Esta versão apresenta a trama completa do romance. A primeira metade se destina à Cathy e Heathcliff. Cathy morre no meio do livro e é quando começa a verdadeira saga de Heathcliff. Na segunda metade existe uma espécie de repetição do drama, mas sem as consequências trágicas da primeira. A filha de Cathy e Edgar é subjugada por Heathcliff que deseja se vingar de seus inimigos mortos por meio dos seus filhos. Mas diferentemente da primeira parte do romance, o amor fala mais alto e a jovem filha de Cathy ( Cathy também) consegue concretizar o amor ao lado de seu primo Harenton, outra peça do jogo perverso de Heathcliff. Embora extremamente amargo e cruel, Heathcliff não consegue ser tão destruidor quanto Hindley, seu grande algoz.
Uma vida feliz antes das imposições sociais
Um elemento que merece destaque é a construção psicológica dos protagonistas elaborada por Emily Brontë. Ela desenhou em plena Era Vitoriana uma mulher casada que se permite amar outro homem. Embora o amor não seja concretizado no plano sexual, a simples manifestação do seu desejo por Heathcliff era indecente e imoral para os padrões da época. Emily assinou o romance com um pseudônimo masculino. O livro foi tão ousado para os padrões da época que quase 100 anos depois, William Wyler dirigiu uma versão bem mais suave para cair no gosto do público. O filme de 1939 apesar de bem feito, não revela todo o caráter transgressor e destrutivo de Emily Brontë. Isto é, quase cem anos depois, as pessoas ainda não estavam preparadas para mergulhar no universo de Emily Brontë.

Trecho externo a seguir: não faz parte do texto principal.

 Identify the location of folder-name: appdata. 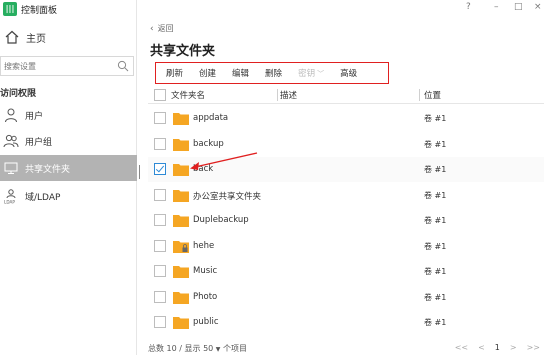
(211, 118).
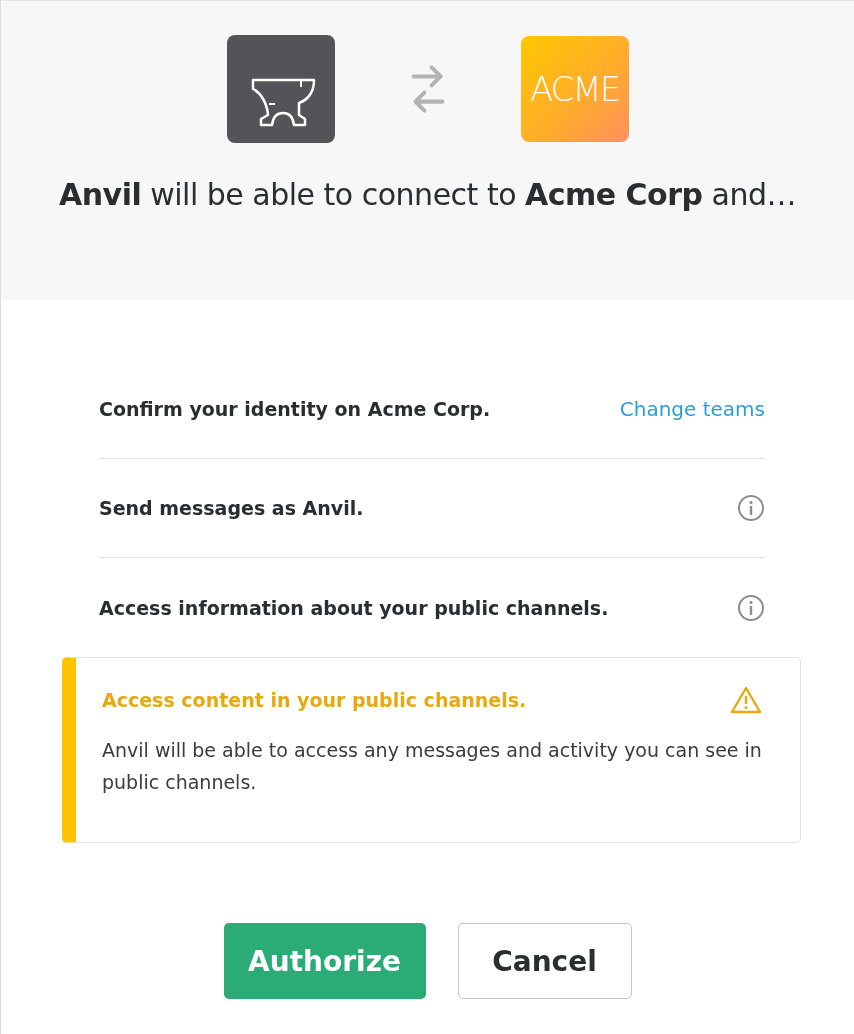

Sendo Emily Brontë filha de um pastor , o livro apresenta elementos redentores em seu desfecho, deixando a vingança e o ódio num segundo plano e abrindo espaço para a vida , que sempre se renova por meio do amor. Mais que um romance de caráter social ( embora haja críticas subliminares à sociedade) , O morro dos ventos uivantes centra-se no amour-fou ou amor desmedido, que tudo transcende , até mesmo as barreiras entre a vida e a morte. A sintonia entre Juliette Binoche e Ralph Fiennes é fortíssima e facilmente perceptível pela intensa troca de olhares e pela maneira desafiante que pronunciam os diálogos atrevidos. Sombrio, devastador , tragicamente belo.